According to Lietencratz, the psychologists would take care of that temporarily insane third of the population that had bought Gaer. After a while, seeing that no one else was buying this crazy idea, the fanatical one third would gradually loose the force of the robots' powerful sales-talks.
Gaer flipped too, when he saw what had happened to his big deal. The last I heard of Gaer, they had put him through some sort of reconditioning process, and he came out of it anything but a guy with a dictator complex. He became an elevator operator at the Herbert's department store, and all he ever said was, "Floor please?" and "Yes, sir." or "No, sir." I saw him once before I got the hell out of that place and time. And, so help me, he looked just like one of Lietencratz's robots!
Anyway, I'd done my bit for Webster's, for Lietencratz and for Wakeman. So they bid me a fond and grateful farewell, which I did not return in kind, and sent my back to my own time, back to 1951.
I think I was pretty smart about my choice of a gadget. Not something so fantastic and complex to the civilization of 1951 as to be wholly impractical. It's simple, but something people will accept to the tune of a few million bucks for Marty Dunstall.

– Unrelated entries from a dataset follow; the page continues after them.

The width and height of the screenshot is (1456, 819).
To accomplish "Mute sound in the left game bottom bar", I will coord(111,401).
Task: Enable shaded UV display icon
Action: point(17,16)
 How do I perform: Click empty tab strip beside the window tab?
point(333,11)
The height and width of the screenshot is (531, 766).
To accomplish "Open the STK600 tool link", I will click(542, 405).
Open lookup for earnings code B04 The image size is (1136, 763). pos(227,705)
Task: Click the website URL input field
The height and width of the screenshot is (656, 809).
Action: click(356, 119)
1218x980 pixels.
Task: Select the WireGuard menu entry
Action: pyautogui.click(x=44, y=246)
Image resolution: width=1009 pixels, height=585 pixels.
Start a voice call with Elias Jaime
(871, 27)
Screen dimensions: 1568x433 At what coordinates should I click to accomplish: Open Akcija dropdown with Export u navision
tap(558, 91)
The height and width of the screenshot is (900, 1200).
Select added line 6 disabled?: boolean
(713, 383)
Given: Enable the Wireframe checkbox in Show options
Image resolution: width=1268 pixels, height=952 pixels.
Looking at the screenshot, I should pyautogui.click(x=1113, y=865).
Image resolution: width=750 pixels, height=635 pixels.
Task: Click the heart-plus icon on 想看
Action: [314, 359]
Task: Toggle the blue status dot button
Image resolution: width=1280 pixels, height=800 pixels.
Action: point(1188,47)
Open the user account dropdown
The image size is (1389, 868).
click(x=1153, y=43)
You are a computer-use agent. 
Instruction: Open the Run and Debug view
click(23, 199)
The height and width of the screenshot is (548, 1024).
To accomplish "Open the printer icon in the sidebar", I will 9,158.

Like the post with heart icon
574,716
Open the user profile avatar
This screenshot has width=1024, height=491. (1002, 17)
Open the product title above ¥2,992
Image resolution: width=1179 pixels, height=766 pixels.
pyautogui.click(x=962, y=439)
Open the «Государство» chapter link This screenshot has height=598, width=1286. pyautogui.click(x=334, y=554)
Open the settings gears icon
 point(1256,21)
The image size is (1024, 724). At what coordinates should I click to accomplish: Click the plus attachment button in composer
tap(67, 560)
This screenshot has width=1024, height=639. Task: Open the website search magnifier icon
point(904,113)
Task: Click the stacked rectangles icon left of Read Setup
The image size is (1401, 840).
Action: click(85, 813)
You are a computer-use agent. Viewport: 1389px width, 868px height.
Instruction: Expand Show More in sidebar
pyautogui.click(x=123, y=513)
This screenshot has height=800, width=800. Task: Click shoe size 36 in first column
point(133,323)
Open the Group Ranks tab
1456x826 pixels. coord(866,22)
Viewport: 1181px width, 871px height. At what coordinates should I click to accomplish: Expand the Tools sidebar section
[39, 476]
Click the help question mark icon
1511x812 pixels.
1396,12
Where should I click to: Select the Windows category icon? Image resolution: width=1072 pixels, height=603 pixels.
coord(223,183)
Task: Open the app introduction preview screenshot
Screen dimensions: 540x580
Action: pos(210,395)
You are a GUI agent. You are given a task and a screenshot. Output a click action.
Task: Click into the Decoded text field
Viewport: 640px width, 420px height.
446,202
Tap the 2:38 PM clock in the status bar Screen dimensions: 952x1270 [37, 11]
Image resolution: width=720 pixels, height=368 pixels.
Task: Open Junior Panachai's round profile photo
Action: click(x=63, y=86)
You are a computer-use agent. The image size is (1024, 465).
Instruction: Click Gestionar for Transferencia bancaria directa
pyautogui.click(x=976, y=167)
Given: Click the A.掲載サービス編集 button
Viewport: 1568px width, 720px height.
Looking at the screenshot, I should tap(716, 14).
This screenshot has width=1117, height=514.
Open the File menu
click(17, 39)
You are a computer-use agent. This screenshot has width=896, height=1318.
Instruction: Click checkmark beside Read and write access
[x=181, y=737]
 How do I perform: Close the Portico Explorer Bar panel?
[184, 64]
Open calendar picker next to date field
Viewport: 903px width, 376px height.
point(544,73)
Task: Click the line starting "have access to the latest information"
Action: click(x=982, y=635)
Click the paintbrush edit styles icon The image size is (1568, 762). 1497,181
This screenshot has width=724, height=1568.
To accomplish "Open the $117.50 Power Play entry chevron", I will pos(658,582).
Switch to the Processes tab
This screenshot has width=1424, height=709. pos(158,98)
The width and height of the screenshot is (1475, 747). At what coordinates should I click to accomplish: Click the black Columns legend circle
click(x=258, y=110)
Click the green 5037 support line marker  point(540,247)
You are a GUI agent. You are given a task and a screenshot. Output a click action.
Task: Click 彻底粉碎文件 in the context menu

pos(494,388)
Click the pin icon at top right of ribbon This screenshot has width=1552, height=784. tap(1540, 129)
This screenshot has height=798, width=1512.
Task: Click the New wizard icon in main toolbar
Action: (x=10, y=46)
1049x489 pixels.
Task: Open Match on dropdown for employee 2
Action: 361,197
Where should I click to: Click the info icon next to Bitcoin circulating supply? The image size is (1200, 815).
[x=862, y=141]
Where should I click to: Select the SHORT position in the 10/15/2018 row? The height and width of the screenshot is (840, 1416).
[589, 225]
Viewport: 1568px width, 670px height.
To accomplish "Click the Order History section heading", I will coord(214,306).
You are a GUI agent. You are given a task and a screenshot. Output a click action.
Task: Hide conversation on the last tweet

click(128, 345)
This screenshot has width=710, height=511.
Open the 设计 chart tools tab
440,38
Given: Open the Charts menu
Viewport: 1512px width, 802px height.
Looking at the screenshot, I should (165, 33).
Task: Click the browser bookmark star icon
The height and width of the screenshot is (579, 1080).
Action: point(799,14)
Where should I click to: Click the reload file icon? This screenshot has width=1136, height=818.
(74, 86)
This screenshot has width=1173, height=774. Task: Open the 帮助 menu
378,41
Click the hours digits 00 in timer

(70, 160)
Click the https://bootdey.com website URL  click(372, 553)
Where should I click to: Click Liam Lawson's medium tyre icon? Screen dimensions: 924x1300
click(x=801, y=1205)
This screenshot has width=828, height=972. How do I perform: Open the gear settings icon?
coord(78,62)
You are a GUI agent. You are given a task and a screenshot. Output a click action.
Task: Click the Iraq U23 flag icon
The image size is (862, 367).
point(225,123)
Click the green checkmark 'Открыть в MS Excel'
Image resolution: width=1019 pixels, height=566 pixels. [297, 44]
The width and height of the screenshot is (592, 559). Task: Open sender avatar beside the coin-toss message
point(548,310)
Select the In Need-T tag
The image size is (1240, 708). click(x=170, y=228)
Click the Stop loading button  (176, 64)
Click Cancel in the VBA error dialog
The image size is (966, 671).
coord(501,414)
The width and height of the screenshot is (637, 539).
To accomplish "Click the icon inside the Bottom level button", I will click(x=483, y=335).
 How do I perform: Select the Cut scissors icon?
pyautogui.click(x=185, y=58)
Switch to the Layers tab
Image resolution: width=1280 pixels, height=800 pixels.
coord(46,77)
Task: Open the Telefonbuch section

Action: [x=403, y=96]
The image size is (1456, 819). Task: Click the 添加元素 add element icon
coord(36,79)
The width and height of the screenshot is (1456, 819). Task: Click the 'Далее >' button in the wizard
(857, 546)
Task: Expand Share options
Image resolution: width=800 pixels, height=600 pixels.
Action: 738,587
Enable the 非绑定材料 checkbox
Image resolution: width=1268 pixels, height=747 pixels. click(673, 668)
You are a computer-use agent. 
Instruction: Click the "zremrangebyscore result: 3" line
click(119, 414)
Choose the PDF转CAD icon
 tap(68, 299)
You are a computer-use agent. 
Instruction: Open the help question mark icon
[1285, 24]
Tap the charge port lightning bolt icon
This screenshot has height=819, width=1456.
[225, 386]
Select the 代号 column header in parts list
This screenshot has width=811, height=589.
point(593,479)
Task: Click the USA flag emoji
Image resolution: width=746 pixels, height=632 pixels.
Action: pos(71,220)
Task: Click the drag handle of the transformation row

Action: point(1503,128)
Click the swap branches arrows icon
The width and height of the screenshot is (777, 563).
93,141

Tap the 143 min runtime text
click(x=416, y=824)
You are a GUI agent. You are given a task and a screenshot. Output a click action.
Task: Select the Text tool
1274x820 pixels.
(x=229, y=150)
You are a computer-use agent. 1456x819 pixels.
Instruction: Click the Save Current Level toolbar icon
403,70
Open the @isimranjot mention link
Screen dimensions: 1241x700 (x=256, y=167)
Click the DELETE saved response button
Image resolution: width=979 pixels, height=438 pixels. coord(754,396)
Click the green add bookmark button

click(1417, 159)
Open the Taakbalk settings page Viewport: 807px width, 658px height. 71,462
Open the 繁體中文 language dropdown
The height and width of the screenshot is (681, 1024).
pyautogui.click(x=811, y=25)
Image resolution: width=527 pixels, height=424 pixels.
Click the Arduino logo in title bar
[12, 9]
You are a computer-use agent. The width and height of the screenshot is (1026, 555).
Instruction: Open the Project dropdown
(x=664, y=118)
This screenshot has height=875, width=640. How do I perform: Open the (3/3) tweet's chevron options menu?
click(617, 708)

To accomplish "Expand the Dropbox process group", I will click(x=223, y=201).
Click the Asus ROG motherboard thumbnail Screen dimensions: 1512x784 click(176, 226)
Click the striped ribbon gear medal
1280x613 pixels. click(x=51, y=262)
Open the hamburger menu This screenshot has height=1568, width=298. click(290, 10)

No, I'm not telling you what it is. I haven't gotten it patented yet. But you'll find out. It'll revolutionize this country overnight, and things will never be quite the same again. And I'll bet you'll, recognize it when it comes out on the market, and when you buy one for yourself. Oh, you'll buy one all right, you'll hardly be able to help buying one.
It'll mean a fortune for me. But more than that, it means I don't have to sell anything any more. There's something about being a super salesman that gives me a very unpleasant sensation.
There would always be a possibility of my running into a nice beautiful customer who just couldn't be sold.